The Ladies who come to Hen Nights are not 'ladies-who-lunch'; they are busy working mums with demanding schedules to arrange and dopey men to placate. Venue owners, give them the chance to organise an evening out with a load of their mates and a stage crammed with hunks dressed only in baby oil and they will flood your bar with drinks orders.

Cancelled bookings

Over the years I have been lucky enough to have had very few bookings cancelled. However, in the last year or so, it seems that cancellations are becoming more frequent. Speaking to other acts I am gratified to find that this is not just something that happens to me.
I can understand a venue cancelling/postponing because they haven't sold enough tickets to pay the act/s (lack of promotion is another gripe, but that's for another blog entry).
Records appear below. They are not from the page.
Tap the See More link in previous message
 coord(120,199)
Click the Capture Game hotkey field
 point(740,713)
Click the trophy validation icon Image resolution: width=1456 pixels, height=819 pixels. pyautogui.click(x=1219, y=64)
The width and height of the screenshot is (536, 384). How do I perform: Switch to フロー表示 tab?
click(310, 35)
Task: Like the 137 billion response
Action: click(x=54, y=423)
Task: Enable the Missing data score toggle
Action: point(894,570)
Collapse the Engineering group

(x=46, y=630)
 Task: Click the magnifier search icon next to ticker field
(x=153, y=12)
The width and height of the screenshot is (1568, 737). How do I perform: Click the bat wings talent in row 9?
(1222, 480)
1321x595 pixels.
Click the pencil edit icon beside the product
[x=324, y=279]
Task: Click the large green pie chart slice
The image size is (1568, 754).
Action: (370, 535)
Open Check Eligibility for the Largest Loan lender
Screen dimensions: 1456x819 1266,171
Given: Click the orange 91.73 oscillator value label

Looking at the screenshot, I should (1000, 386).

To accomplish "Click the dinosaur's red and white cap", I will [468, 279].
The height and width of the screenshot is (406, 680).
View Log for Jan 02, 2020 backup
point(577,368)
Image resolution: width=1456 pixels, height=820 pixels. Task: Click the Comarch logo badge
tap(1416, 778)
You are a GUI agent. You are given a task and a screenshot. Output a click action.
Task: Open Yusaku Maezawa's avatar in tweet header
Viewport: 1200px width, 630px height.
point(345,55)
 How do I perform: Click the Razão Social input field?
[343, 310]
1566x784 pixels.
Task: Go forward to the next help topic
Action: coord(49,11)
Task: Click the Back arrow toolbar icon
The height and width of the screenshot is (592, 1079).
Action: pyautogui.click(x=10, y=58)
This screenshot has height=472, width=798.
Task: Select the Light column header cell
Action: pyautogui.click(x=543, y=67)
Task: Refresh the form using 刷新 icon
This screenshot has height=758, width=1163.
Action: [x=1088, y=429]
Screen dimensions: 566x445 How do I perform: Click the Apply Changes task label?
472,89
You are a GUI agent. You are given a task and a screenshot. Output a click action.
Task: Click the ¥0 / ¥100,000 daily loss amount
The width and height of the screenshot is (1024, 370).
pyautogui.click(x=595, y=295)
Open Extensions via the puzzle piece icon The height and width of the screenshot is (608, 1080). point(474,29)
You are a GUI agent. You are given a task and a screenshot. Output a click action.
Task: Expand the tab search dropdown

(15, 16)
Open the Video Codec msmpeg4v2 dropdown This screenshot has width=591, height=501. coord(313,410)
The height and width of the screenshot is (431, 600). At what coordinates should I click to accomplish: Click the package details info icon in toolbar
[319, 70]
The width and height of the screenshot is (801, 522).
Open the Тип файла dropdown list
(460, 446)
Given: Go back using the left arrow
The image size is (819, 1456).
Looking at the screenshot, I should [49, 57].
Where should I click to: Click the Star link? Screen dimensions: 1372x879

But why do they have to lie about it and feed you some bullshit excuse. The latest I had was when a venue returned an unsigned contract with 'cancelled due to sickness' across it TWO WEEKS BEFORE THE EVENT!!! I know bird flu is moving inexorably across the world but how does the dozy bint know she is going to go down with it a fortnight in advance??? Another time a venue cancelled a hen night 3 days before the event with the excuse that the local council had threatened to revoke their licence if they had naked males on stage.

Anyone got any barmier excuses given them??

Sunday, 19 February 2006


Normally hecklers are welcomed by me with open arms - they give me something to play against. But last night I came across a, thankfully, rare occurrance. A disruptive 'heckler'. This woman wasn't saying anything creative, nor funny. Needless to say she was very drunk. I used all my usual anti-heckler lines and nothing would shut her up. The management of the venue was out of the room at the time so wasn't available to eject her. In the end I walked off stage (something I have never done before) because the rest of the audiencee couldn't hear what I was saying. When I came back on a couple of minutes later the management was there and telling her to shut up or leave. She shut up but left soon after.
Although it all ended OK I was left with a feeling of professional inadequacy; I should have been able to control her. I keep thinking was there something else I could have done to shut her up? Afterwards several people came up to me and congratulated me on not belting her LOL
The management told me that they had had trouble wiith her previously, but that was no consolation to me on the night.

Monday, 13 February 2006

13 Feb 2006

This is my first entry and, to be honest, I am not entirely sure what will go here.